A small example of the extent to which our political rhetoric has become completely unhinged: when my parents were flying to Virginia for my younger brother’s wedding last week, they ended up chatting with one of the flight attendants, a woman in her 50s. Somehow it came up that her own son and his wife were reluctant to have children, which in itself is nothing unusual, but their reason blew my folks’ minds: it was because they didn’t want their kids to grow up in a “communist” country.
My parents didn’t quite know what to say in response — Mom almost asked her to which communist country they were planning to move (are there really any left, with China in a full-on market frenzy and Mao no doubt shedding tears in heaven?), but basic politeness took over and they gently moved the conversation on. The scary thing was that the flight attendant seemed completely serious about the entire matter, as though the Obama era were the beginning of our inevitable slide into a world of commissars and work camps….
Of course, screams of “Communist!” are nothing new in recent American political dialogue (I remember one of my school classmates calling Walter Mondale a Red in 1984, and Joe McCarthy was alive and well during the 2008 election), but it’s astonishing how much they resonate 20 years after the fall of the Berlin Wall and the obvious triumph of capitalist economics. I don’t blame the folks who are personally afraid — like the Townhallers, they mostly seem sincere in their beliefs — but I do blame the people who are misleading them. To Limbaugh et al, politics is a zero-sum game with winners and losers and little in between, with the inevitable conclusion that winning is the only thing that matters.

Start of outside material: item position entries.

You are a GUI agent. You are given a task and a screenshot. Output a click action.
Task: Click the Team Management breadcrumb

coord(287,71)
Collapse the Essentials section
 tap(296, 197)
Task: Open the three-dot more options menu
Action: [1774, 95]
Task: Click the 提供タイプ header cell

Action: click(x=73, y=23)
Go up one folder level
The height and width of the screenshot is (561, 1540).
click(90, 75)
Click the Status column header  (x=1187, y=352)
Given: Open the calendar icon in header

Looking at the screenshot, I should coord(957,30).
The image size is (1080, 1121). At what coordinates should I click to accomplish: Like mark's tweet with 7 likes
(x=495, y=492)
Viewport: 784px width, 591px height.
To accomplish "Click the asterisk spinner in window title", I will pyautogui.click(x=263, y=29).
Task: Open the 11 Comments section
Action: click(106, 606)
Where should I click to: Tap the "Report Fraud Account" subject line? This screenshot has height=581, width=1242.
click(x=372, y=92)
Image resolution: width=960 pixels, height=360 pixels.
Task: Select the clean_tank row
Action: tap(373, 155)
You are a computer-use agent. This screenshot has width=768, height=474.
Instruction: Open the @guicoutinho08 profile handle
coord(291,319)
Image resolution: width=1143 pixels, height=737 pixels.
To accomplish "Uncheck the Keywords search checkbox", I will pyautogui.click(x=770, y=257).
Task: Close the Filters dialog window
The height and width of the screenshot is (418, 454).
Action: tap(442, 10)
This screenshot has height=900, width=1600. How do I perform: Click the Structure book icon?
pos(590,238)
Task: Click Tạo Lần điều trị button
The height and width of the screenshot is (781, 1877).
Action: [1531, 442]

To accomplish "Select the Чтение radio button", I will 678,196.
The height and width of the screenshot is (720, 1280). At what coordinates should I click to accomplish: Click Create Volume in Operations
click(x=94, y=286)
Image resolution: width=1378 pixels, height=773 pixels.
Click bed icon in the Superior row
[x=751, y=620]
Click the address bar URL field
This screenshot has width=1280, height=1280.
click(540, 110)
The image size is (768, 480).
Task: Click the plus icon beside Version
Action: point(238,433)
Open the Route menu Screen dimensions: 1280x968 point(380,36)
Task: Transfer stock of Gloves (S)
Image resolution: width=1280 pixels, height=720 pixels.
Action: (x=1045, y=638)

The result? We elect a relatively moderate guy (center-Left at most), whose own politics seem timid to many progressive activists, but the Right hypes up the rhetoric to try to defeat even the relatively mild policy changes he wants (pardon me, but a healthcare “public option” that will affect about 3% of the population ain’t exactly going to destroy our market economy). In the process, the Beckification of our politics — the normalization of what are completely irrational ideas — scares the hell out of a lot of people.
Once you’ve swallowed Rush and Glenn’s hook, line and proverbial sinker, the possibility of compromise goes out the window — how could you make a deal with a Democratic party that’s aligned with fundamental Evil? These are dangerous demons to wake up, particularly when your main motivation seems to be to raise your ratings…. Once again, reasonable people on both sides are going to have one hell of a mess to clean up when this is over.
– cpd
I suspect that sane, reasonable people make up the majority of the American people – even the Republican party. That said, we do like our crazies in this country and there is no shortage of morons!
Maybe we should view such sentiments as a positive development. It used to be the liberals you would hear worrying about bringing their children into a world full of war and injustice. Now that conservatives are afraid of bringing children into a collectivist world, there is a chance of restoring some needed balance.